За Никитскими воротами Белого города возок с Образцовым и Степановым, оставив в стороне Бронную слободу, выехал на Спиридоновку и, не доезжая пары сотен шагов до Гранатного двора[80], остановился напротив большого скопления народа, оцепленного нарядом стрельцов из ближайшей Кудринской слободы. Судя по всему, сборище зевак обоего пола, толпившихся за оцеплением, состояло в основном из обитателей рядом расположенных дворцовых и казенных слобод, людей часто праздных, но, как правило, в силу занимаемого положения дворцовой и государевой обслуги весьма осведомленных. Появление возка начальника Земского приказа вызвало у них сильное возбуждение, возобновив утихшие было пересуды.
– Смотри-ка, сам приехал? Значит, будет дело!
– Кто приехал?
– Кто-кто! Образцов! Григорий Федорович!
– Вон оно как! Неужто сам?
– Как есть, сам! Экий ты все же дурень, право слово…
Не обращая внимания на ротозеев, проглядевших на него все глаза, Образцов выбрался из возка и направился к небольшой группе служилых людей, стоявших на краю оврага. По оврагу протекал ручей Черторый, разделявший улицу на две половины, а лет сто назад ставший еще и источником естественного наполнения рва вокруг стен Белого города. Не дожидаясь, пока прибывший судья Земского приказа сам подойдет к ним, от группы служилых отделился молодой человек с непокрытой головой, одетый в скромную однорядку зеленого цвета, и быстрым шагом направился к возку. Образцов узнал Готовцева, одного из объезжих голов[81] Земляного города.
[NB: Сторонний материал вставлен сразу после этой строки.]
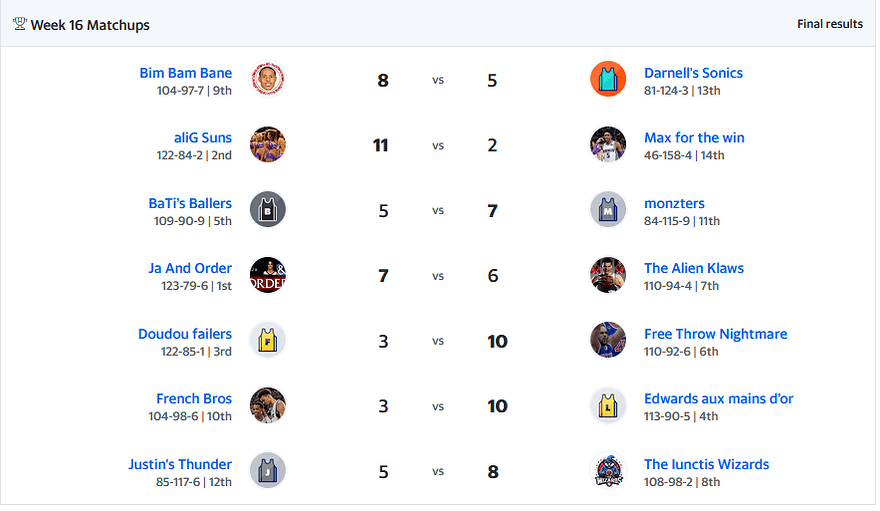
Task: Open Max for the win team link
Action: (x=694, y=138)

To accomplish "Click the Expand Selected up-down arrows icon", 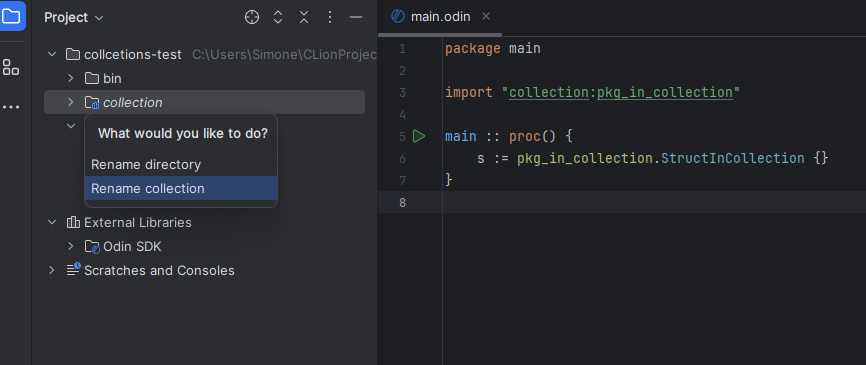I will point(278,17).
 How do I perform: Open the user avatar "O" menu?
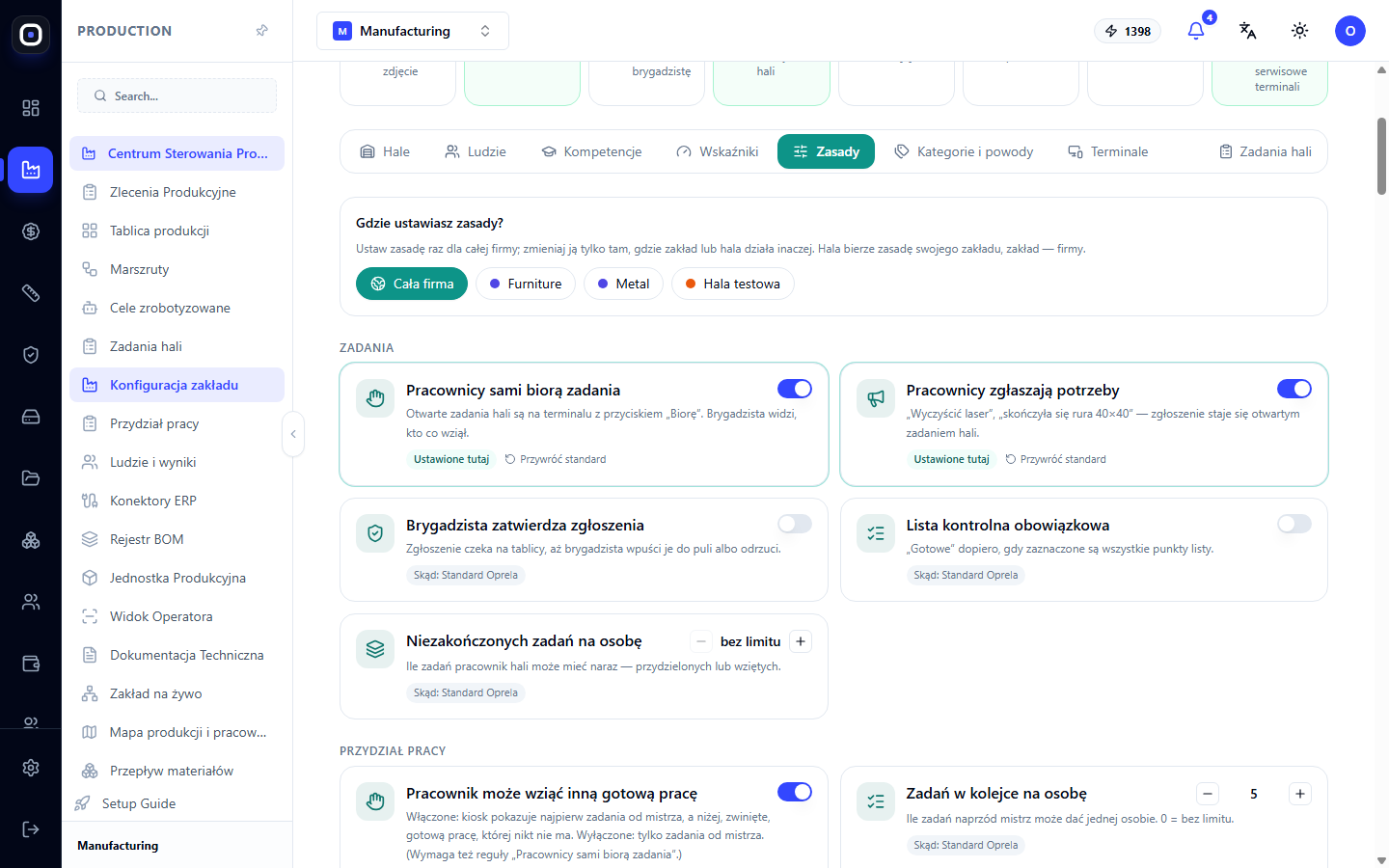tap(1350, 31)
– Доброго здоровья, Григорий Федорович! – учтиво, с поклоном произнес тот, подойдя ближе.
– Доброго… Доброго, Павлуша! – по-отечески тепло кивнул ему Образцов. – Давай, говори, что тут у тебя?
– Так вот, опять убийство!
– Это я знаю! Кого убили-то?
– Бабу купца гостевой сотни Петра Гаврилова, Ольгу, двадцати двух лет!
– Чем купец промышляет?
– Хлебом. У него в Новинском четыре новые мельницы, а на Гранатном собственные палаты на каменном подклете. Вон сидит с сестрой на завалинке.
Готовцев кивнул головой в сторону лохматого мужика средних лет, смахивающего на подросшего птенца лесного филина.
– А чего сидит? – поинтересовался Образцов, бросив короткий взгляд на сидящую парочку.
– Да ругается. Говорит, не даст жену на съезжий двор свезти.
– Ладно, – пожал плечами Образцов, – пойдем тогда взглянем на покойницу.